Contribuer à définir la prochaine RE 2020

Le projet Comepos contribue à définir la prochaine réglementation thermique et environnementale (RE) des bâtiments neufs à l'horizon 2020, avec une maîtrise des coûts. A cet horizon, tous les bâtiments nouvellement construits devront être à énergie positive (Bepos) et présenter des émissions carbone réduites sur l'ensemble de leur cycle de vie (construction et exploitation du bâtiment). Les maisons ont été testées en regard de l'expérimentation en cours par les maîtres d'ouvrage, du label d'Etat Energie positive et réduction carbone (E+C-) qui prépare la future réglementation.

A l'instar du label E+ C-, le projet a évalué les consommations d'énergie des cinq usages de la réglementation thermique RT2012 (chauffage, eau chaude, éclairage, climatisation, ventilation). Les consommations des équipements électriques de la maison ont aussi été prises en compte (électroménager et multimédia) ainsi que la part des énergies renouvelables.
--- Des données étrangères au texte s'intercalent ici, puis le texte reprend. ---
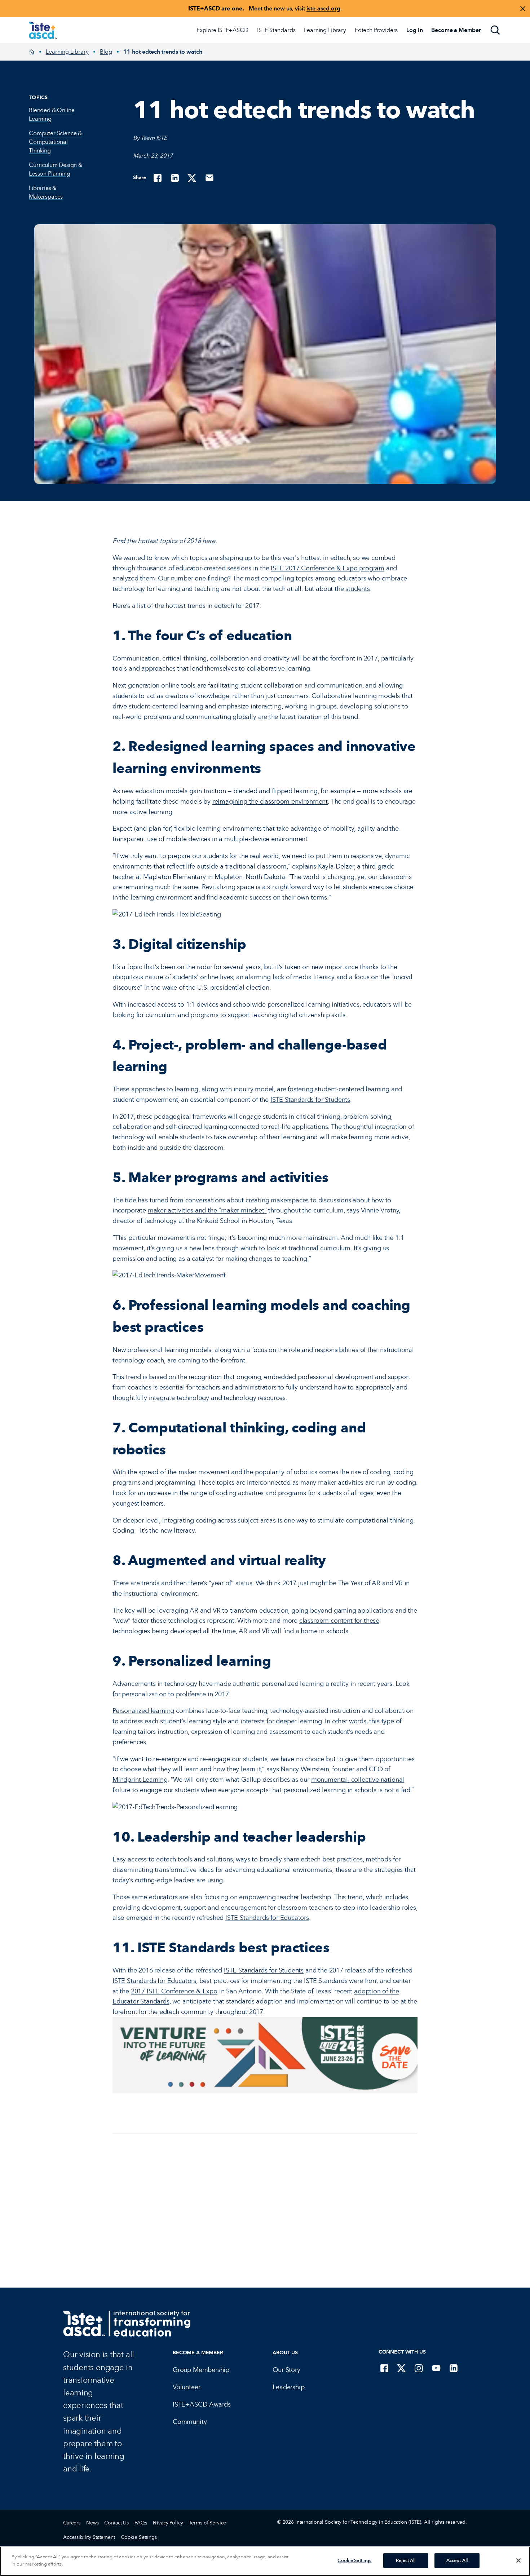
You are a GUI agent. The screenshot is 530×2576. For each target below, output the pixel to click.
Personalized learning (143, 1711)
Les mesures ont été réalisées dans leurs conditions d'usage réelles en matière de consommation, de production et de stockage d'énergie et d'empreinte carbone. Le projet va plus loin que les normes du label E+C- en prenant en compte la qualité de l'air intérieur, le confort acoustique et visuel des occupants. Pour la qualité de l'air intérieur, des capteurs de CO2 mesurent en permanence le taux de dioxyde de carbone présent dans l'air.

"Tous les usages sont mesurés dans le but de récolter de vraies données pour comprendre comment fonctionnent ces maisons. Il est important que l'habitant sache ce qui consomme le plus ou moins pour en réduire les consommations et augmenter son confort par un comportement ajusté", a expliqué Etienne Wurtz, directeur de recherches au CEA-Liten, à Actu-Environnement. Le CEA est chargé du monitoring de l'ensemble des maisons.

Trois maisons du panel (IGC, Maisons France Confort et Maisons Extraco) ont déjà reçu le label E+ C- (niveau énergie E3 et niveau carbone C1). Pour les maisons individuelles, le niveau Energie 3 vise une réduction de 20 % des consommations d'énergies non renouvelables avec une production d'énergies renouvelables significative. Le niveau carbone 1 du label "est accessible à tous quel que soit le type de maison et de chauffage". Par exemple, la maison d'IGC en Gironde tire son énergie des panneaux photovoltaïques installés en toiture (autoconsommation). Via un onduleur, l'énergie captée alimente directement le réseau domestique tandis que le surplus est emmagasiné dans des batteries de stockage pour des besoins ultérieurs.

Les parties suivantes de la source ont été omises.